Pinnacles National Monument
9 octobre 2010
Ce matin on a quitté la région de King City (qui porte le nom de son fondateur, rien à voir avec un roi). C’est une zone agricole qui offre des champs de broccoli, de choux de Bruxelles et d’asperges à perte de vue.
Le paysage a été vite remplacé par de grands espaces avec d’immenses champs d’herbes sèches où paissait le bétail. Il n’y a pas vraiment de fermes, seulement des ranchs, qui sont des domaines immenses dont on devine les limites de par les barrières qui longent les routes. Il n’y a aucun espace en libre accès, tout est propriété privée. Les habitations des ranchs sont soit invisibles car loin de la route, soit de simples cabanes ou sortes de bungalows. Quel contraste avec la Norvège!

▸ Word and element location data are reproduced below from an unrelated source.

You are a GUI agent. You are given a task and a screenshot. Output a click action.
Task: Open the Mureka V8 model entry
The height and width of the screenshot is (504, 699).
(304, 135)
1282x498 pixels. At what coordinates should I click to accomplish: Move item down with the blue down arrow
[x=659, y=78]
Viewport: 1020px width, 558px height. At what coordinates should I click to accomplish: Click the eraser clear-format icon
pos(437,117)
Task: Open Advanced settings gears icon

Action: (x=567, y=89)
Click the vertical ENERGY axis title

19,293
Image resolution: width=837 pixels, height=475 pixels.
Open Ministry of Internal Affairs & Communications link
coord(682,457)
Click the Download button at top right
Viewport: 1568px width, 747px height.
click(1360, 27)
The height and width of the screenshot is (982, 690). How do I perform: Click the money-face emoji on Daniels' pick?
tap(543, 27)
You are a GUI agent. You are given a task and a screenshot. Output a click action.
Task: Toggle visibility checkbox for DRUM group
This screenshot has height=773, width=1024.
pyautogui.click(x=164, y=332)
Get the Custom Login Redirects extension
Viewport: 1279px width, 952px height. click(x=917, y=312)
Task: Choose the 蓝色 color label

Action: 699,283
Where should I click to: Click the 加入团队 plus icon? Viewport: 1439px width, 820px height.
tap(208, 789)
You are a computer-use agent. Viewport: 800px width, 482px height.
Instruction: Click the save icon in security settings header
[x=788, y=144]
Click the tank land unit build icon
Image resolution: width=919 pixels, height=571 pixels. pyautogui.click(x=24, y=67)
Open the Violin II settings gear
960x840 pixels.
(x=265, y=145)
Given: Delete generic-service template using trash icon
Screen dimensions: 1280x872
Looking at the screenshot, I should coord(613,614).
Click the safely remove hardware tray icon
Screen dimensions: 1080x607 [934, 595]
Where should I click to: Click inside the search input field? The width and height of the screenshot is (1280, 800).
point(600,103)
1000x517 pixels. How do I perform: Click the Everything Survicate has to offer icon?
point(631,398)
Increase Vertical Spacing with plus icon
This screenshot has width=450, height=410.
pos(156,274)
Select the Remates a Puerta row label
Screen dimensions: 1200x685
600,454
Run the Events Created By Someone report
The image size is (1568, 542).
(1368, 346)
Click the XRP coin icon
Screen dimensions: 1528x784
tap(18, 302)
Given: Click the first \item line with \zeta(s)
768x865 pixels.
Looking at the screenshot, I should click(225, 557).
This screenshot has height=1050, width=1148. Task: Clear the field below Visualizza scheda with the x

Les batiments agricoles sont pratiquement inexistants, il y a juste des abris pour faire de l’ombre aux bêtes. Les bottes de paille sont entassées dehors puisqu’il ne pleut pratiquement jamais. On voit parfois quelques vignes, beaucoup de bétail et c’est tout. L’immensité jaune.


Après une demie heure de route, on arrive au parc national de Pinnacle. Notre sortie du jour aurait plu à tous nos amis adeptes de randonnées en montagne, de géologie et de spéléologie. En effet, après quelques jours de tourisme assez relax, une journée avec un peu plus d’efforts nous fera du bien avant de reprendre l’avion demain. Après avoir payé l’entrée au parc et roulé sur une jolie route dans les bois, nous voici arrivés au parking, point de départ des balades. Nous allons faire le tour des hauts pics du Pinnacle, un circuit de 10 km environ.

On entame la montée sur le “côteau des faucons”, bien présents dans les parages. Il fait déjà très chaud à 11h, bien que nous soyons au mois d’octobre: 30 degrés et plein soleil. Nous avons pris nos précautions et misé sur la crème solaire, les chapeaux et les lunettes. La montée est dure, surtout pour Iseline qui a chaud et (déjà) faim. La nature est très aride, il n’y a aucune herbe verte, surtout des buissons et des pins.

À un tiers du chemin, on fait une pause casse-croûte à l’ombre en profitant d’une vue très dégagée sur la région qui apparait comme presque désertique par endroits.


Après un travail de motivation intense pour empêcher Iseline de redescendre toute seule (“De toute facon, je suis grande!”), on reprend notre chemin.

On est maintenant sur le haut du massif, et on contourne de nombreux pics de formes bizarres. Le paysage est magnifique, la végétation colorée malgré l’aridité, c’est un vrai bonheur. Par moment, on doit escalader un peu, emprunter des ponts, des marches ou des tunnels. Le sentier est très bien aménagé tout en restant un peu sauvage. On rencontre des promeneurs, mais tout le monde ne fait pas le même circuit, ou bien ils le font dans l’autre sens, de sorte qu’on ne se gêne pas.

Ce massif se trouve juste sur la faille de San Andreas à la limite de la plaque pacifique et de la plaque nord-américaine, et est un excellent exemple du mouvement des plaques tectoniques. Les rochers Pinnacles sont soupçonnés de faire partie du volcan Neenach qui a eu une eruption il y a environ 23 millions d’années près de l’actuelle ville de Lancaster, en Californie, à quelques 314 km au sud-est. La faille géante de San Andreas a divisé le volcan et la plaque du Pacifique glissa vers le nord, portant les Pinnacles. Le travail de l’eau et du vent sur ces roches volcaniques érodables a formé les structures rocheuses insolites vues aujourd’hui.





La descente est évidement plus facile et plus motivante, et on profite encore de superbes vues sur les pics.

On a une vue impressionante sur une coulée de lave encore très visible.

On s’approche d’un petit barrage qui marque l’entrée d’un système de grottes. Ce ne sont en fait pas des grottes à proprement parler, puisqu’il s’agit d’une gorge profonde qui a été comblée de blocs de pierre lors d’un éboulement majeur. On peut marcher sous ces blocs de pierre où les interstices forment des grottes. Le réseau s’étend sur un 1 km et permet de ressortir plus bas dans le vallon. On était équipés de lampes de poches et tout le monde a adoré ce passage.


De retour à la voiture, un petit casse croûte avant de prendre la route pour San Francisco, où on va dormir dans un hotel près de l’aéroport.